Gordon Korman (and P.G. Wodehouse, too!)
When he was twelve years old, Gordon Korman wrote his first novel. Less than two years later, in 1978, Scholastic had published it under the title This Can’t Be Happening at MacDonald Hall. By the time he turned 21, in 1984 (coincidentally, the year I was born) Korman had nine published children’s novels under his belt.
Korman was one of my very favourite authors when I was young. No children’s author made me laugh the way he did—and it wasn’t just me. Every friend who’s read his books has found them hilarious. Even my mother thought they were funny (I can still remember reading a particular scene from the end of The Twinkie Squad (”blah blah blah“) aloud, and both of us laughing so hard we could barely breathe.) And they’ve stood the test of time: I still laughed at even No Coins, Please and I Want to Go Home, surely the most juvenile of his early works.
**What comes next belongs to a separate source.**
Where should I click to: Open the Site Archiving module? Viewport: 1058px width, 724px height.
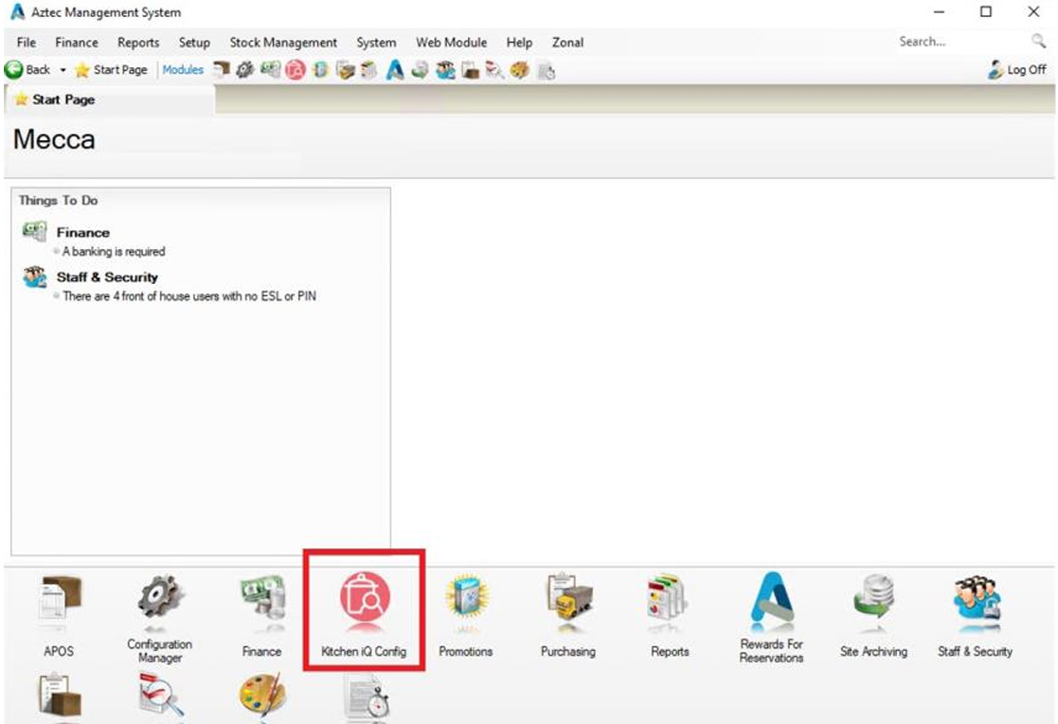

It’s strange to realize it, but I was very young when I read Korman’s books. The last book of his that I read as a child was The Toilet Paper Tigers, which I remember buying as soon as it was released, in 1993, when I was only nine. By then, I’d already devoured 12 of the 18 novels he’d already written. Among my favourites of his children’s novels are the first four Bruno and Boots books (This Can’t Be Happening at MacDonald Hall, Go Jump in the Pool!, Beware the Fish!, The War with Mr. Wizzle), I Want to Go Home, and The Twinkie Squad. I also loved two of his YA novels, Don’t Care High and Son of Interflux. If you’re at all interested in children’s fiction, and particularly if you have a child about 6-9 years old, you should check out some of his books.
I was thinking about I Want to Go Home this afternoon. It’s one I found hysterically funny as a child. Mike Webster is “rewarded” for good grades by his parents by being sent to Camp Algonkian Island. No athlete, Mike is looking forward to a long, tedious summer when he meets fellow camper Rudy Miller. Rudy, straight-faced and sarcastic, manages to keep Mike in stitches while hatching progressively wilder schemes to escape from Camp Algonkian Island.
Today, I had an epiphany—I realized who Rudy Miller is. He’s Psmith! A modern-day, pre-teen, Canadian Psmith, it’s true, but despite those differenced (and the lack of a monacle) he is incredibly Psmith-like. He even has a sidekick called Mike. I would love to know whether Psmith inspired Rudy at all—I Want to Gome Home was published when Korman was eighteen, so it’s possible, I suppose. It would be awesome if he were, but even if he isn’t, it’s still a fun parallel to think about.